Advances in predicting omics profiles from imaging data

Abstract

While traditional imaging techniques, such as histopathology, are often part of clinical workflows, molecular profiling remains more difficult to conduct and is less cost-effective. Thus, the prediction of molecular 'omics' data directly from imaging has emerged as an appealing alternative. While existing reviews have mentioned image-based prediction of biomarkers within specific disease contexts, this review provides a comprehensive overview of current methods that leverage imaging to predict (i) DNA-based aberrations, (ii) bulk transcriptomic profiles, (iii) single-cell transcriptomics, and (iv) spatial transcriptomics across disease contexts and imaging modalities. To address the complexity of these predictive tasks, we find that many studies employ cutting-edge deep learning strategies for image processing, feature extraction, feature aggregation, and downstream molecular prediction. In this review, we highlight the diverse applications of both deep learning-based and modern statistical frameworks designed for image-based omics prediction. The insights gleaned from these inferred molecular data have broad clinical relevance and will continue to improve our understanding of the relationships between molecular and visual features, paving the way for new diagnostic and therapeutic applications.

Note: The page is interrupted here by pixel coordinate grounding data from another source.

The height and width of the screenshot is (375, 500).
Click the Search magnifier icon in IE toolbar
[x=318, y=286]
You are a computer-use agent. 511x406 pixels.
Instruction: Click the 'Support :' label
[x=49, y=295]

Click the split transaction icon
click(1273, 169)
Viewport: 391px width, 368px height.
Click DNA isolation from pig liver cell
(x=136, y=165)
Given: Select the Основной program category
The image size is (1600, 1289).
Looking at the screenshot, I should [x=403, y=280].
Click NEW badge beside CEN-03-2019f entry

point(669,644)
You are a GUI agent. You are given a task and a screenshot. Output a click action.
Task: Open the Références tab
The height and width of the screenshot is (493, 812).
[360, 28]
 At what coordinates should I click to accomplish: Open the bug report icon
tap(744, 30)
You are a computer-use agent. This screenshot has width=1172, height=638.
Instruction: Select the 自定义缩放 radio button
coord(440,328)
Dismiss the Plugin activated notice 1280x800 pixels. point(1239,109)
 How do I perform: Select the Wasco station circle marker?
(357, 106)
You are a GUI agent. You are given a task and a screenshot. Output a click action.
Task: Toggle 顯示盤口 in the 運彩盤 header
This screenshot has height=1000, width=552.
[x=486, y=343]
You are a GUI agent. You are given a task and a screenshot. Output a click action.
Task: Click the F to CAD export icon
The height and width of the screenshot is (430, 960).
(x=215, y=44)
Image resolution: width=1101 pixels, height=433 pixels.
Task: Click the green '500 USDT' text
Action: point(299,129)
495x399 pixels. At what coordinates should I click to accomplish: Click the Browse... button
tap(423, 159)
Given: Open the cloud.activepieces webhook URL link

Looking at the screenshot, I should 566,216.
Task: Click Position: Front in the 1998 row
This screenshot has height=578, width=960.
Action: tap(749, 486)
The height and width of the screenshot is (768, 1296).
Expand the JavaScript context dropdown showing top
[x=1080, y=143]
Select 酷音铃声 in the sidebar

Keywords: deep learning; genomics; histology imaging; transcriptomics.

Figure 1

Schematic of end-to-end workflow for leveraging diverse imaging modalities to predict molecular and genomic features. (left) Input imaging data ranges from tissue-level histology to sub-cellular Raman microscopy. (center) These inputs are mapped to various prediction tasks, primarily focusing on transcriptomic profiles and DNA-based alterations. (right) A suite of computational methods, dominated by deep learning architectures, are employed to predict meaningful biological signals from the raw imagery. The connecting lines between imaging types to prediction tasks, and between prediction tasks to computational methods, represent the presence of published algorithms linking them. Notably, histology imaging is linked to all molecular prediction tasks, and spatial RNA-seq prediction is conducted using all listed computational methods.

Figure 2

Taxonomy and interrelationships of methodological themes in image-based omics prediction. The hierarchical diagram organizes modeling approaches based on their conceptual lineage and data handling strategies, from feature-driven statistical learning to spatially aware deep learning. The connecting lines represent the presence of integrated frameworks that combine multiple approaches (e.g. CNN-based feature extraction combined with transformer-based spatial modeling).